How to Incorporate as an SA
Incorporating as an SA is essentially a matter of preparing the right paperwork correctly. You will eventually need to hire a lawyer or accountant to help you prepare the paperwork, but getting the right documentation ahead will help you speed up the process. You can also hire and authorize your accountant or lawyer to file your papers for you; it is not even necessary that you be present for the registration itself.
Documents to Submit
You and/or your representative must submit the following documents (each is elaborated on immediately below):
- Bylaws (or deed) (escritura) notarized by a local notary (elaborated below)
Length of Process
The entire process usually takes about 10 days.
The SA is formed by a notarized contract. SA contracts must be done as notarized escrituras.
The following information must be included in the contract:
- Name of company: The name must end with “SA.”
- Social objective: This is your company’s basic task and scope. Your company will have to engage only in operations within the scope of your declared task.
- Legal address of your company: This can be your or your lawer’s address (or that of whoever has power of attorney to represent you).
- Capitalization: You must state the amount of capital being put forward by the shareholders; for any capital that is not in the form of cash, you must state the form, its estimated value, and how it will be delivered. You must also state whether any shares have preferred status…
- Names of board members (minimum of three): The board must declare who will be your company’s president (presidente) and General Manager (Gerente General). The board may give the powers of attorney of the company to anyone and everyone they wish.
- Company Life-Span
- How dividends will be distributed
- Governance: You may also declare in the contract the governing structure and rules of your SA, such as voting rights, voting rules for both ordinary and extraordinary decisions, and rules for bringing in additional capital, dissolving the company. Depending of type of decision, it must be taken by the board or through a shareholders meeting.
- How the SA will be liquidated
- How disagreements among shareholders will be settled.

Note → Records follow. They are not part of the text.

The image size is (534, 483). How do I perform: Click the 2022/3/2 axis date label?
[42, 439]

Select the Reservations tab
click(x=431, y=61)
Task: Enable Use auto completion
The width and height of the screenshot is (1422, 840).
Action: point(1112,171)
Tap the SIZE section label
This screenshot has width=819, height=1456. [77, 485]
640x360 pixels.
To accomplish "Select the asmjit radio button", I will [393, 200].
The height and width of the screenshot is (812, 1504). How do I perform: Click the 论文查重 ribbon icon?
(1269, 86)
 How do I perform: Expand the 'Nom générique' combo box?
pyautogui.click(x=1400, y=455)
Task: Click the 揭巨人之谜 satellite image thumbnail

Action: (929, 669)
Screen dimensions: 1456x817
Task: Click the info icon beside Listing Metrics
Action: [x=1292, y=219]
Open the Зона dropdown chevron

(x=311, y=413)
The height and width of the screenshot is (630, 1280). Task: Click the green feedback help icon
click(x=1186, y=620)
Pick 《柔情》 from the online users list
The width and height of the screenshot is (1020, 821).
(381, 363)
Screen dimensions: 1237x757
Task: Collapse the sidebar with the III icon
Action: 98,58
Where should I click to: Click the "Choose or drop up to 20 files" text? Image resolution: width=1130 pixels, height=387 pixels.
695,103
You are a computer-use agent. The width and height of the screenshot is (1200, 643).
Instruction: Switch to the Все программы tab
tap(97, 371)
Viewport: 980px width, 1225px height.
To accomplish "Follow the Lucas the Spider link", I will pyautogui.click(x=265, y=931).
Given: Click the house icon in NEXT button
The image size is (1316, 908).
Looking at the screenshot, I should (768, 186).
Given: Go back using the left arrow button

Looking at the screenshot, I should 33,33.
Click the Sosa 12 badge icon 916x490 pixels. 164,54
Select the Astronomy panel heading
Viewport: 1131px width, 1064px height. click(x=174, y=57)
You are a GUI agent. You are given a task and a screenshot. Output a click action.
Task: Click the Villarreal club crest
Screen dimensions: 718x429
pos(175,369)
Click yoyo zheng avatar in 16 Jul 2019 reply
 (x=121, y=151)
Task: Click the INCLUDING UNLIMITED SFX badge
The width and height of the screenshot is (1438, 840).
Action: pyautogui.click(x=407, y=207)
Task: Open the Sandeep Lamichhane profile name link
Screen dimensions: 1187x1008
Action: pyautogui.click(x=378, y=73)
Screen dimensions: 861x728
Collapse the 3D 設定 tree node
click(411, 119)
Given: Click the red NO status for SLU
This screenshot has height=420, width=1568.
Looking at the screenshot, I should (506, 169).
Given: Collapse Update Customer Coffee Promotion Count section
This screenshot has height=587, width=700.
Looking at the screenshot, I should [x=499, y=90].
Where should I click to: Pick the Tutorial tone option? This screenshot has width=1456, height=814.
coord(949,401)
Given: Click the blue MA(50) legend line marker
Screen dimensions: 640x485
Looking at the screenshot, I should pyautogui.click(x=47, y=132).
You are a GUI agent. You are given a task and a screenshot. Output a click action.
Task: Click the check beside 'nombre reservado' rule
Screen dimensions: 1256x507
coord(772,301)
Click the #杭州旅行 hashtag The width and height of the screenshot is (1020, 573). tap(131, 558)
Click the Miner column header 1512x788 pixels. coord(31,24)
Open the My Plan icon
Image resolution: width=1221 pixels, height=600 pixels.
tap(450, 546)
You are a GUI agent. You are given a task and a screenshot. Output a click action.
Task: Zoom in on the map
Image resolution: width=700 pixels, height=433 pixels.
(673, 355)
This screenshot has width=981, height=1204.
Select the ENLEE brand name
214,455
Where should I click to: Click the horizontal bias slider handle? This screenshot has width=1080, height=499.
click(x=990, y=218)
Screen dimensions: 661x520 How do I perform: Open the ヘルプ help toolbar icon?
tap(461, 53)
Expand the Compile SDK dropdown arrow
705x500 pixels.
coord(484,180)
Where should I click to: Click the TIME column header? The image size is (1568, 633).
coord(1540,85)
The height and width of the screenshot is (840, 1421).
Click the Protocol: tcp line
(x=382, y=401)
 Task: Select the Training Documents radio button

Personal Information and Documentation
For each shareholder in your SA, you must provide the following:
- Name and last name
- Passport with photocopy of first two pages or Chilean cedula de identidad with photocopy
- Marital status
In addition to presenting the abovementioned paperwork, you must provide them with a formal corporation book, or libro de actas (blank copies of which can be purchased at bookstores in Santiago), where your company’s resolutions and modifications will be printed.
It costs about US$1,000 to US$5,000 to incorporate as an SA, including legal fees.
SAs are generally more expensive to maintain than SRLs, and that it is absolutely necessary to have a lawyer or lawyers when running an SA. While an accountant (contador) may be all you need on staff for an SRL (for tax and other accounting purposes), with SAs there are simply so many aspects of corporate governance, filing, and compliance that you must manage, that hiring a lawyer becomes essential.